::: GIVEN RECORDS

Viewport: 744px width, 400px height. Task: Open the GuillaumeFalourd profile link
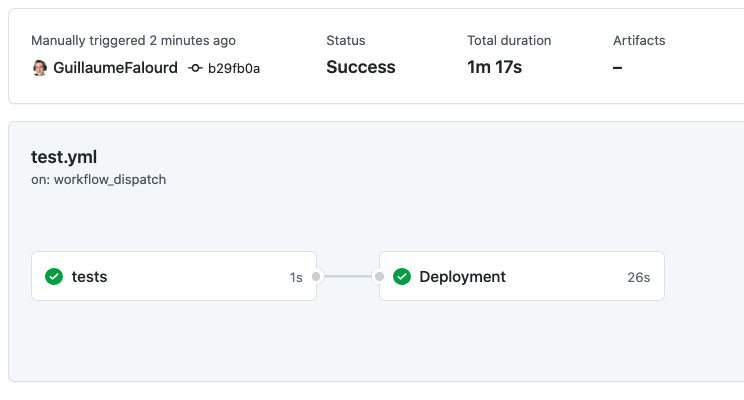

::::::
::: GIVEN RECORDS

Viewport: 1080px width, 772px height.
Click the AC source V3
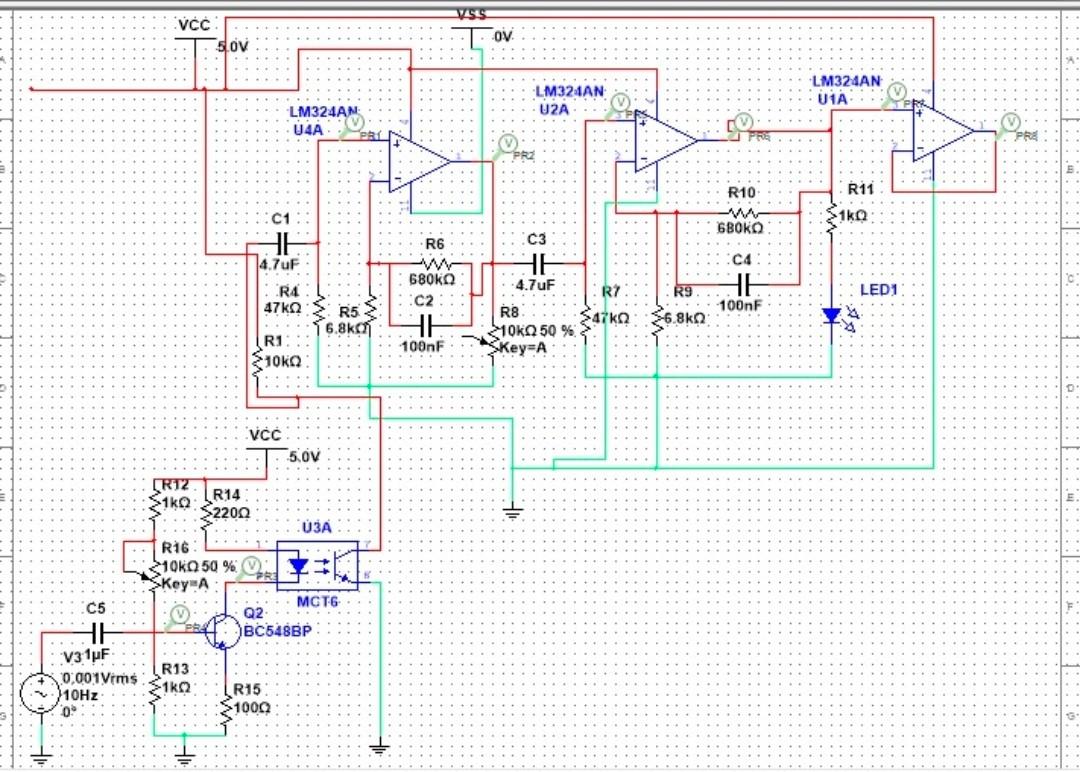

::::::
::: GIVEN RECORDS

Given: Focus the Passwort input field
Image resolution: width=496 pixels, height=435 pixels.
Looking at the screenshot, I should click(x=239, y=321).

::::::

WORK ORDER :: Tally the lines above that include "Viewport"; give only the tally.

SOLUTION TO THE PROBLEM :: 2